Benzo[k]fluoranthene enhancement and suppression of 17β-estradiol catabolism in MCF-7 breast cancer cells

It previously was shown that benzo[k]fluoranthene (BkF), a polycyclic aromatic hydrocarbon frequently detected in environmental samples, increases catabolism of 17 beta-estradiol (E-2) in human breast cancer cells. Data in the present paper demonstrate that BkF both increases and inhibits the catabolism of E-2 in MCF-7 breast cancer cells, and that the in vitro BkF increase and inhibition are dependent on the concentration of BkF and the length of the incubation period. A radiometric assay was used to investigate the catabolism of [H-3]E-2 after exposure to 5 concentrations of BkF for 6, 12, 24, 36, 48, 60, or 72 h.

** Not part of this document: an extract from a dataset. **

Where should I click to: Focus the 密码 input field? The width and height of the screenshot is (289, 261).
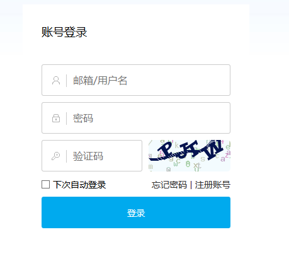point(136,118)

The concentration of BkF necessary for maximal increase in catabolism of E-2 varied with the incubation period. At 6 h, a maximal increase was obtained with 0.01 and 0. 1 mu M, and at 48 h a maximal increase was obtained with 0.5 mu M and 1 mu M BkF. The increased rate of E-2 catabolism was transient at lower concentrations of BkF but remained maximal at 72 h with 0.5 and 1 mu M BkF. The highest concentration of BkF tested, 5 mu M, was inhibitory at ail time points. In contrast to BkF, fluoranthene (FL), another PAH frequently detected in environmental samples, did not significantly increase the catabolism of E-2 at any of the concentrations or time points tested. Results showing that BkF inhibits the catabolism of E-2 induced by 2,3,7,8-tetrachiorodibenzo-p-dioxin (TCDD) suggest that the BkF inhibition of cellular E-2 catabolism is due to competition between BkF and E-2 for the TCDD-induced enzymes. Overall, results from these studies demonstrate that BkF both increases and inhibits the cellular catabolism of E-2, and emphasize the importance of considering time as well as concentration when conducting short-term in vitro assays.